What you are asked to do:
Give the number of lines in the records below that contain the word "creation". State only that number.

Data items
*** Begin section ***
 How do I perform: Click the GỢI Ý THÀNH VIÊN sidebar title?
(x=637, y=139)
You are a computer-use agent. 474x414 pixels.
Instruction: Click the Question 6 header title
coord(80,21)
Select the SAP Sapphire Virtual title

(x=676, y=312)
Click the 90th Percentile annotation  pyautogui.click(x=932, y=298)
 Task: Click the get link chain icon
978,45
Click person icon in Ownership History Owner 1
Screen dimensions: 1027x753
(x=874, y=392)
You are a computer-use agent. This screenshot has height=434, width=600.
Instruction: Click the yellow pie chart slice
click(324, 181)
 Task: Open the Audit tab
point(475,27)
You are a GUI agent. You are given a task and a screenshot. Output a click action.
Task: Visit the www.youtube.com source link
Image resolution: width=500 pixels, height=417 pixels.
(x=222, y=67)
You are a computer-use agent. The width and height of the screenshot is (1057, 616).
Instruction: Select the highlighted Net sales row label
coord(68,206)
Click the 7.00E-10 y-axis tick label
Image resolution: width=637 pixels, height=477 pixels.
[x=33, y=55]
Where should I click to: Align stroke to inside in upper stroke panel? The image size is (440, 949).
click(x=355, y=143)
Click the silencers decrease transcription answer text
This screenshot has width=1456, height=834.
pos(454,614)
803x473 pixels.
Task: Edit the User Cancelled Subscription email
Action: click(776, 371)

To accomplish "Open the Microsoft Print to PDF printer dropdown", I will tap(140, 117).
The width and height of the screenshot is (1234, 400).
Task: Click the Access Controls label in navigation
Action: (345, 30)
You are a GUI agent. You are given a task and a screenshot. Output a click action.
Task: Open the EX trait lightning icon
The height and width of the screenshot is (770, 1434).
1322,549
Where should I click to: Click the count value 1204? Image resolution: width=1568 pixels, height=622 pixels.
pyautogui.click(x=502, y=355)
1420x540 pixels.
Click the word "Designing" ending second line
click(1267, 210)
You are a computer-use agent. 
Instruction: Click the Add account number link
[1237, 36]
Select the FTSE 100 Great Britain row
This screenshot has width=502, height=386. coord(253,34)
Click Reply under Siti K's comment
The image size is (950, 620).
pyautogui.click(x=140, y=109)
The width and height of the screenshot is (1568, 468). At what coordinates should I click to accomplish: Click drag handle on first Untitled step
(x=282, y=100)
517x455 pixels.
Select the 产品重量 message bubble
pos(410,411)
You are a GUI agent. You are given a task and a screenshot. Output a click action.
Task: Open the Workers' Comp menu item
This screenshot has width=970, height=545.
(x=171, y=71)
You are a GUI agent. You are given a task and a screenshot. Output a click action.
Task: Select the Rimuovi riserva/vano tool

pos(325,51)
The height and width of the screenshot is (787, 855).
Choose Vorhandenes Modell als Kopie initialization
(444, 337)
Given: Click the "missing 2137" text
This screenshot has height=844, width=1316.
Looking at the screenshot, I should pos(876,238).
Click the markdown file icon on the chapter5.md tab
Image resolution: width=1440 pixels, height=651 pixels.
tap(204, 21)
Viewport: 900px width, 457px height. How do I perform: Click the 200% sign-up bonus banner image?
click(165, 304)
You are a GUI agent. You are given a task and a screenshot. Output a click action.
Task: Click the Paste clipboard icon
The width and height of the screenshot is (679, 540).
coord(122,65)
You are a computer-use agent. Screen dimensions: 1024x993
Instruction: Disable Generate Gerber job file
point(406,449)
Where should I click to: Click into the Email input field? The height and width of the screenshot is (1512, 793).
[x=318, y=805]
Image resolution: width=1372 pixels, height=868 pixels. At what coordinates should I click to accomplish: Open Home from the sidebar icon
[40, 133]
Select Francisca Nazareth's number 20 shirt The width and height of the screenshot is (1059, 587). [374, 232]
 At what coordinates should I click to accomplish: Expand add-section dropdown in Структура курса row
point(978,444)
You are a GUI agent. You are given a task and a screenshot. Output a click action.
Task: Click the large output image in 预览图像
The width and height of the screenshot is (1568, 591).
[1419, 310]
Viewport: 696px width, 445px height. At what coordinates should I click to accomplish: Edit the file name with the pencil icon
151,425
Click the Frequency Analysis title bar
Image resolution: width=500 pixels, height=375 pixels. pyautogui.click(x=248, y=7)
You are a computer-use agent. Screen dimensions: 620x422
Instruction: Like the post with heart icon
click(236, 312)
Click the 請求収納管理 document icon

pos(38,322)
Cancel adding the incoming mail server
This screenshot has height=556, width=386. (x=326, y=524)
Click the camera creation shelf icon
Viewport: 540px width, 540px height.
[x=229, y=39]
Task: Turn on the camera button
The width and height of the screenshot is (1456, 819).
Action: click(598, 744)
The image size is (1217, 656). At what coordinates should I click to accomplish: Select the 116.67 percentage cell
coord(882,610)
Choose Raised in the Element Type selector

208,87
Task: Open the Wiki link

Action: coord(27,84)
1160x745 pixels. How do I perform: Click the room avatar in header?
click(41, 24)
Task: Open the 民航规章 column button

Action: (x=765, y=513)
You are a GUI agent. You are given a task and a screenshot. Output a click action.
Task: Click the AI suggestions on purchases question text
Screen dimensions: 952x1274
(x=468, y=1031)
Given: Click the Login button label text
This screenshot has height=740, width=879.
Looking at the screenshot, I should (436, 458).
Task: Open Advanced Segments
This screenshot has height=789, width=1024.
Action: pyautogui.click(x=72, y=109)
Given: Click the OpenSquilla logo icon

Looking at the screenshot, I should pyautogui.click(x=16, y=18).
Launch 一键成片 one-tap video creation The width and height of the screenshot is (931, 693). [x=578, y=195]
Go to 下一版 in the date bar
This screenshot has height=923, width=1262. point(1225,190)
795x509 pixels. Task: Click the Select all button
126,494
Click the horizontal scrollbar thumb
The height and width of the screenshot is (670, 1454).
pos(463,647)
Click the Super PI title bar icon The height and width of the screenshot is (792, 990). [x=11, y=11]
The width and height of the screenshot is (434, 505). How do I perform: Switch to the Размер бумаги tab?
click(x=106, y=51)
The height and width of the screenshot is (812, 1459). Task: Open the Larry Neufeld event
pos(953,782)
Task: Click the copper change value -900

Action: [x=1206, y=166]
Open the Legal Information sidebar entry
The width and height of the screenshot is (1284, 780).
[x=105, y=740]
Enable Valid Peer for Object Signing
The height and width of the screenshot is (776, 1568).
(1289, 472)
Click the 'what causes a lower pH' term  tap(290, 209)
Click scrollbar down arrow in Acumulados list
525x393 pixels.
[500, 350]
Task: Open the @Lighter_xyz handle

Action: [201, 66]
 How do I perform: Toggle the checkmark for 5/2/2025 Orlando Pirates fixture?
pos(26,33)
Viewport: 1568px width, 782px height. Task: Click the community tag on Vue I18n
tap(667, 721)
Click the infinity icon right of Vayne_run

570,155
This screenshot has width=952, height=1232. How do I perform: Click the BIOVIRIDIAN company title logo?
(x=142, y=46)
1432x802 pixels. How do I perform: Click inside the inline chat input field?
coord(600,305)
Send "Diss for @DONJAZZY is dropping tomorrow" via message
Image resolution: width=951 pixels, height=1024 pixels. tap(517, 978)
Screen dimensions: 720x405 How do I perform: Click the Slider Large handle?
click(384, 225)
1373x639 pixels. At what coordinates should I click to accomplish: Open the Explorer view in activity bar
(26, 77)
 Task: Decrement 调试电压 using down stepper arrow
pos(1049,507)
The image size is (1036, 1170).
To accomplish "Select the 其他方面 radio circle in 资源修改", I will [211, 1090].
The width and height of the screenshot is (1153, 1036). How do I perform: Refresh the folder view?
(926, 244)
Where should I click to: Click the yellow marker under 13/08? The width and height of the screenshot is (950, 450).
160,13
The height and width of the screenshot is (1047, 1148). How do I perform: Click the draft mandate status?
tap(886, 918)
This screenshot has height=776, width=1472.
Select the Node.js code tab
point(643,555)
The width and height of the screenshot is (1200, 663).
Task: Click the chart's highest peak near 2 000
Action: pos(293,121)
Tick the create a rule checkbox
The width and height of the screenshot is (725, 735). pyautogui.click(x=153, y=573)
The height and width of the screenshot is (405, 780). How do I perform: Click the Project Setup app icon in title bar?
*** End section ***
Result of this exercise:
2